Description
Date depot: 1 janvier 1900
Titre: Deep learning and kernel networks for visual scene recognition
Directeur de thèse:
Hichem SAHBI (LIP6)
Domaine scientifique: Sciences et technologies de l'information et de la communication
Thématique CNRS : Non defini
Resumé:
The progress in machine learning and artificial intelligence is nowadays largely dominated by the successful resurgence of deep neural networks and the current hardware resources that make learning those models on bigdata much more tractable. These models are also theoretically well grounded and rely on highly efficient and effective optimization algorithms. All these technical developments coupled with the era of bigdata, have lead to major breakthroughs and success stories in pattern recognition and neighboring fields, such as visual/speech recognition, machine translation, etc., where artificial systems currently match (and sometimes beat) human performances (see for instance [3]). In the particular context of visual recognition, there is an exponential growth of image and video collections in the web (and social networks) and this makes their manual annotation and search completely out of reach. With this growth rate, there is an urgent need for reliable automatic solutions able to annotate and search these large collections. Image and video annotation is a major challenge in computer vision which consists in assigning (and possibly localizing) concepts into flows of visual contents using variety of machine learning and inference techniques (see for instance [1-7]).

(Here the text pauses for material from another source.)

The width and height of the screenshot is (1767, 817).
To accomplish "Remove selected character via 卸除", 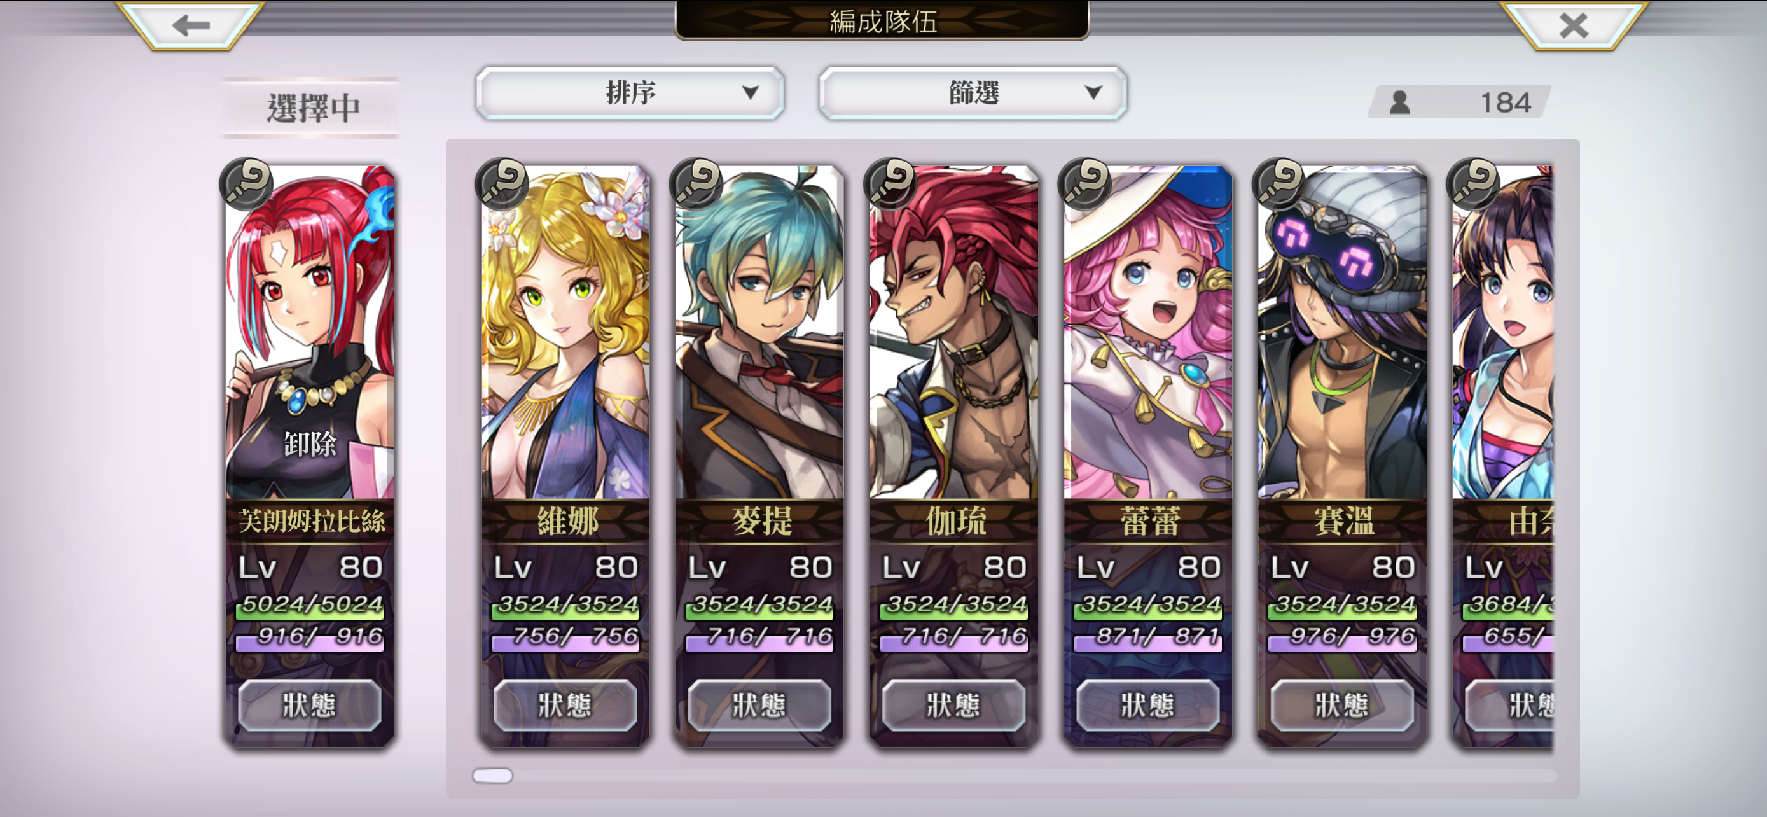I will 310,445.
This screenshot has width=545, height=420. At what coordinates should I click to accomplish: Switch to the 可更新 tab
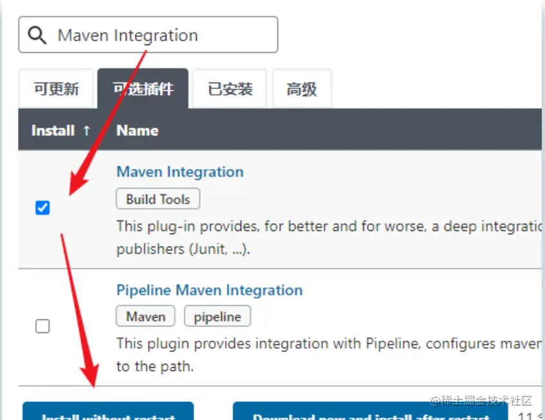[x=56, y=89]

Among the machine learning techniques, those based on deep learning (DL) are particularly successful [11]. These DL methods usually operate on vectorial data as the underlying parametric models take vectorial raw data as inputs and return discriminatively-trained representations. However, some interesting problems (such as video analysis in social networks) require handling non-vectorial data such as graphs where (sometimes) only the relationships between data are available. With graphs, existing deep representation learning methods usually proceed in two steps: first, they consider a preliminary process that vectorizes graphs of input data, and then use Siamese-type networks (eg. [9,10]) in order to learn and extract deep representations/similarities on these vectorized data. The loss of structural information – that may result from graph vectorization and its impact on the classification performances – requires developing alternative deep representation learning solutions on graphs that bypass the preliminary step of vectorization.
The major goal of this thesis subject is to achieve deep learning on semi-structured data (mainly graphs); in this topic, we pay a particular attention to kernel-based deep representations [12,13,14]. Kernels are positive semi-definite similarity functions which can be written as dot products in high dimensional Hilbert spaces using implicit kernel representations [8]. In spite of being implicit, these representations are suitable in order to achieve deep learning directly in the Hilbert spaces. The objective here is to extend usual graph kernels (such as graphlet-based and random walk kernels [15], etc.) – that produce relatively shallow representations – in order to make these kernels (and hence their representations) deeper. A deep kernel is defined as a recursive multi-layered combination of standard kernels which capture simple – linear – as well as intricate – nonlinear – relationships. Learning the parameters of a deep kernel network together with classifiers makes it possible to extend deep learning on semi-structured (non-vectorial) data such as graphs.
Doctorant.e: Mazari Ahmed